(Stored data)
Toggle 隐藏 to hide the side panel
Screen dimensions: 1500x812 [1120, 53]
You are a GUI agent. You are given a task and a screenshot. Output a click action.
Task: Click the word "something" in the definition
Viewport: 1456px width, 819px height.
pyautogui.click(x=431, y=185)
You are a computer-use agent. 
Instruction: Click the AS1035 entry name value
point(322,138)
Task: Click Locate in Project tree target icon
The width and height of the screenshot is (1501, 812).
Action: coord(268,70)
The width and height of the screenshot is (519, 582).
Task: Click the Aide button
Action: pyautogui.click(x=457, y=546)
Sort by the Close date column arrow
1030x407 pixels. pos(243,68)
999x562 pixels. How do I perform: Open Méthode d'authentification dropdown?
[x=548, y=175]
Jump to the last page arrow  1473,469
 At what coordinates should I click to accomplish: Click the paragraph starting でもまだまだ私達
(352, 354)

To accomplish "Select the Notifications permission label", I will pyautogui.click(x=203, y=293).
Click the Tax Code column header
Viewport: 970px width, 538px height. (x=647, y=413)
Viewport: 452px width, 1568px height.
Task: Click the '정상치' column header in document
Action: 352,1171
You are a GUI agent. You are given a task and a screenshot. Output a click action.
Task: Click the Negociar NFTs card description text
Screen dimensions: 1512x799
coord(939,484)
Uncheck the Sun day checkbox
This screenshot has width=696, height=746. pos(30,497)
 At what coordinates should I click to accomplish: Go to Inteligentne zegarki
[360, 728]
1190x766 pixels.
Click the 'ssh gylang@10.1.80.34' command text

__WORK TO COMPLETE__: Return every record, leaving each line exactly as it was given.

__EXERCISE RESPONSE__:
Toggle 隐藏 to hide the side panel
Screen dimensions: 1500x812 [1120, 53]
You are a GUI agent. You are given a task and a screenshot. Output a click action.
Task: Click the word "something" in the definition
Viewport: 1456px width, 819px height.
pyautogui.click(x=431, y=185)
You are a computer-use agent. 
Instruction: Click the AS1035 entry name value
point(322,138)
Task: Click Locate in Project tree target icon
The width and height of the screenshot is (1501, 812).
Action: coord(268,70)
The width and height of the screenshot is (519, 582).
Task: Click the Aide button
Action: pyautogui.click(x=457, y=546)
Sort by the Close date column arrow
1030x407 pixels. pos(243,68)
999x562 pixels. How do I perform: Open Méthode d'authentification dropdown?
[x=548, y=175]
Jump to the last page arrow  1473,469
 At what coordinates should I click to accomplish: Click the paragraph starting でもまだまだ私達
(352, 354)

To accomplish "Select the Notifications permission label", I will pyautogui.click(x=203, y=293).
Click the Tax Code column header
Viewport: 970px width, 538px height. (x=647, y=413)
Viewport: 452px width, 1568px height.
Task: Click the '정상치' column header in document
Action: 352,1171
You are a GUI agent. You are given a task and a screenshot. Output a click action.
Task: Click the Negociar NFTs card description text
Screen dimensions: 1512x799
coord(939,484)
Uncheck the Sun day checkbox
This screenshot has width=696, height=746. pos(30,497)
 At what coordinates should I click to accomplish: Go to Inteligentne zegarki
[360, 728]
1190x766 pixels.
Click the 'ssh gylang@10.1.80.34' command text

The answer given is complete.